5. Dan di antara manfaat puasa enam hari bulan Syawal adalah amal-amal yang dikerjakan seorang hamba untuk mendekatkan diri kepada Tuhannya pada bulan Ramadhan tidak terputus dengan berlalunya bulan mulia ini, selama ia masih hidup.

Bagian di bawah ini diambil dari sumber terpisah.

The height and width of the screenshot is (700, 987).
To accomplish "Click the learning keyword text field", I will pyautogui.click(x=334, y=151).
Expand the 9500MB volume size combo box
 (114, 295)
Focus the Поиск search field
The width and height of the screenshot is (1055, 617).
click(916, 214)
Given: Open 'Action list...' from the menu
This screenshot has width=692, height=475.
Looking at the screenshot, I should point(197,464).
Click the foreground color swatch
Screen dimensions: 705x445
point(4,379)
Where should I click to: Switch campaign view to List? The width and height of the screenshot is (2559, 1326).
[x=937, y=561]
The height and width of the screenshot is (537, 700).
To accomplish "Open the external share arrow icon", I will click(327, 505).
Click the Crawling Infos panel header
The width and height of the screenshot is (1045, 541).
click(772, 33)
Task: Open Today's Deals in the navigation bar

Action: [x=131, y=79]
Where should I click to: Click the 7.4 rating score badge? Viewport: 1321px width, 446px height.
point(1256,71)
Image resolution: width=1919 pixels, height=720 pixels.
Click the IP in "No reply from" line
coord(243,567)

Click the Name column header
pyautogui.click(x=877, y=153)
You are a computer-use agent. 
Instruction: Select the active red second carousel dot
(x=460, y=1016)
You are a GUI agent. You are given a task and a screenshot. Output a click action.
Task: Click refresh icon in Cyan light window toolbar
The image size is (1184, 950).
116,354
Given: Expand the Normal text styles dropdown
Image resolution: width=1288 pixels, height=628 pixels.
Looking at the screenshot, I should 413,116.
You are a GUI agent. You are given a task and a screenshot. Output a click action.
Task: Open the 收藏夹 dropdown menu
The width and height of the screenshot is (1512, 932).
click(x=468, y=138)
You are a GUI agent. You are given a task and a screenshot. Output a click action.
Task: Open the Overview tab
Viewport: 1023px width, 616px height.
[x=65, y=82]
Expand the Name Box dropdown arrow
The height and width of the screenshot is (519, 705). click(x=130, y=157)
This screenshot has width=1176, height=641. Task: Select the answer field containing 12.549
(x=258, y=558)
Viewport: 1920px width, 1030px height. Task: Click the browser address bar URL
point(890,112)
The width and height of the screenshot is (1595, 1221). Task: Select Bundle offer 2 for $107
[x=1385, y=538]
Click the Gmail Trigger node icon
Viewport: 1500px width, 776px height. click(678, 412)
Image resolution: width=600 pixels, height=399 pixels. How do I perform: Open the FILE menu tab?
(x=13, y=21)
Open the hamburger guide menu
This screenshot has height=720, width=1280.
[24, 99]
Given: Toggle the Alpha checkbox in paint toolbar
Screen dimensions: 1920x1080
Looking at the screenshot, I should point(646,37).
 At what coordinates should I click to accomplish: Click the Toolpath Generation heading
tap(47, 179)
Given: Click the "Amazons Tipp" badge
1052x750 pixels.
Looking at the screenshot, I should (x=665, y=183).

Orang yang setelah Ramadhan berpuasa bagaikan orang yang cepat-cepat kembali dari pelariannya, yakni orang yang baru lari dari peperangan fi sabilillah lantas kembali lagi.Sebab tidak sedikit manusia yang berbahagia dengan berlalunya Ramadhan sebab mereka merasa berat, jenuh dan lama berpuasa Ramadhan.

Barangsiapa merasa demikian maka sulit baginya untuk bersegera kembali melaksanakan puasa, padahal orang yang bersegera kembali melaksanakan puasa setelah 'Idul Fitri merupakan bukti kecintaannya terhadap ibadah puasa, ia tidak merasa bosam dan berat apalagi benci.

Seorang Ulama salaf ditanya tentang kaum yang bersungguh-sungguh dalam ibadahnya pada bulan Ramadhan tetapi jika Ramadhan berlalu mereka tidak bersungguh-sungguh lagi, beliau berkomentar: "Seburuk-buruk kaum adalah yang tidak mengenal Allah secara benar kecuali di bulan Ramadhan saja, padahal orang shalih adalah yang beribadah dengan sungguh-sunggguh di sepanjang tahun."

Oleh karena itu sebaiknya orang yang memiliki hutang puasa Ramadhan memulai membayarnya di bulan Syawal, karena hal itu mempercepat proses pembebasan dirinya dari tanggungan hutangnya. Kemudian dilanjutkan dengan enam hari puasa Syawal, dengan demikian ia telah melakukan puasa Ramadhan dan mengikutinya dengan enam hari di bulan Syawal. Ketahuilah, amal perbuatan seorang mukmin itu tidak ada batasnya hingga maut menjemputnya.
Allah Ta'ala berfirman : "Dan sembahlah Tuhanmu sampai datang kepadamu yang diyakini (ajal) " (Al-Hijr: 99)

Dan perlu diingat pula bahwa shalat-shalat dan puasa sunnah serta sedekah yang dipergunakan seorang hamba untuk mendekatkan diri kepada Allah Ta'ala pada bulan Ramadhan adalah disyari'atkan sepanjang tahun, karena hal itu mengandung berbagai macam manfaat, di antaranya; ia sebagai pelengkap dari kekurangan yang terdapat pada fardhu, merupakan salah satu faktor yang mendatangkan mahabbah (kecintaan) Allah kepada hamba-Nya, sebab terkabulnya doa, demikian pula sebagai sebab dihapusnya dosa dan dilipatgandakannya pahala kebaikan dan ditinggikannya kedudukan. wallohu alam

Hanya kepada Allah tempat memohon pertolongan, shalawat dan salam semoga tercurahkan selalu ke haribaan Nabi, segenap keluarga dan sahabatnya.